A brief guide to the Spanish wine regions

Spain rioja vineyard and san vicente de la sonsierra as background la rioja 20180829 76980 d8g8f4

Spain is definitely one of the most exciting wine producing countries in the world. With more than 200 grape varieties, it is the country with the greatest area planted to vines in the world. Thanks to its remarkable geographic and climatic diversity it has an incredible 64 Wine Appellations or Denominaciones de Origen (aka D.O.).

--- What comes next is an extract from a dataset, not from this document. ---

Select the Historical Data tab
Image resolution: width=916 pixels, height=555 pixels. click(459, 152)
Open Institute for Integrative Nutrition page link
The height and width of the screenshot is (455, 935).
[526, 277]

You can see the principal Spanish wine regions, on the map below, from the world famous La Rioja and Jerez to the lesser known Priorat and Penedes...

Northern Spain

Northern Spain alone encompasses a wide range of scenery, wine styles and micro-climates. From the lush green valleys of Galicia, to the dry plains of Castilla y Leon and the fertile plateaus of Navarra and Somontano, via the small but perfectly formed valley of La Rioja. The most used varietals are Albariño in Galicia, Txakoli in the Basque country, both of which make tangy zesty white wines. Over into Ribera del Duero, la Rioja and Navarra and the aromatic ruby reds of Tempranillo take over, with a side order of spicy Garnacha.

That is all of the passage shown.